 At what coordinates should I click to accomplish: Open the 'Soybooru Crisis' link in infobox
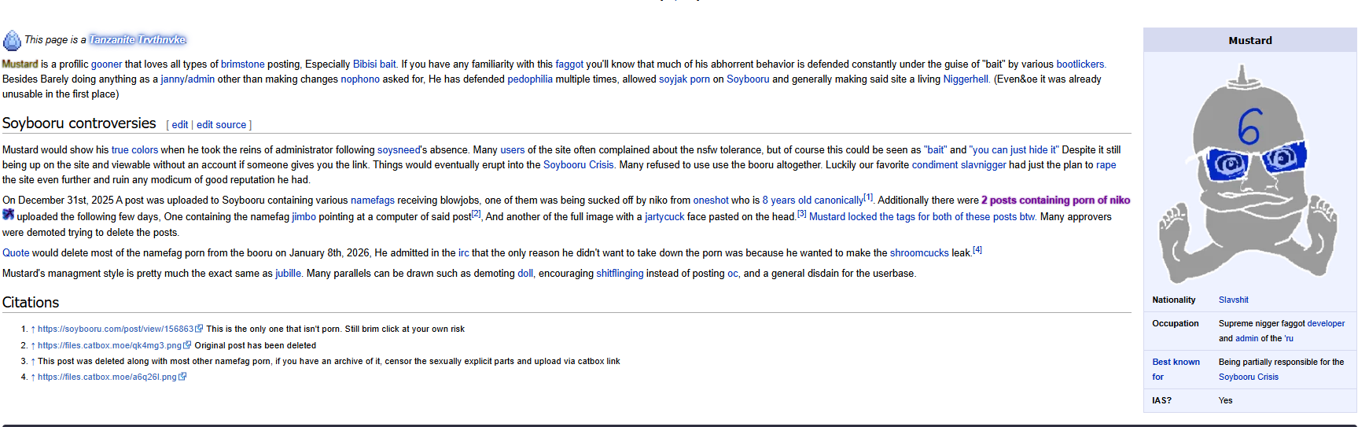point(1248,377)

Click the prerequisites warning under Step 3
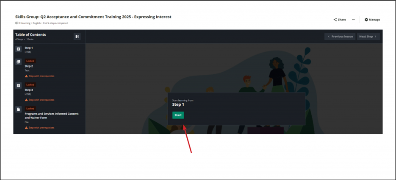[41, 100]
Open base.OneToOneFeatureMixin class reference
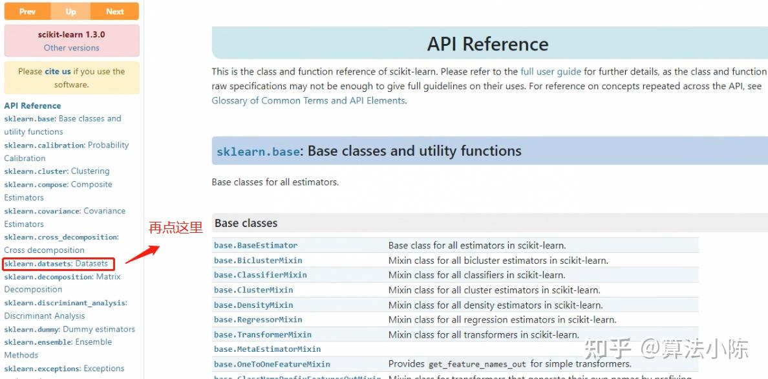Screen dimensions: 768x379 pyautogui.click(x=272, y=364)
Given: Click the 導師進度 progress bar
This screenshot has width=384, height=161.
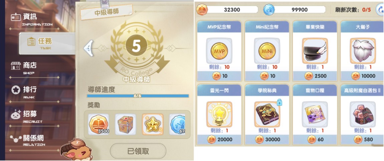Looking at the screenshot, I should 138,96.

=-=-=

** Brief **
Write the listing again exactly, duplicating every line and skipping the pictures.

** Written response **
 At what coordinates should I click to accomplish: Open the 'Soybooru Crisis' link in infobox
point(1248,377)

Click the prerequisites warning under Step 3
[41, 100]
Open base.OneToOneFeatureMixin class reference
Screen dimensions: 768x379 pyautogui.click(x=272, y=364)
Given: Click the 導師進度 progress bar
This screenshot has width=384, height=161.
Looking at the screenshot, I should 138,96.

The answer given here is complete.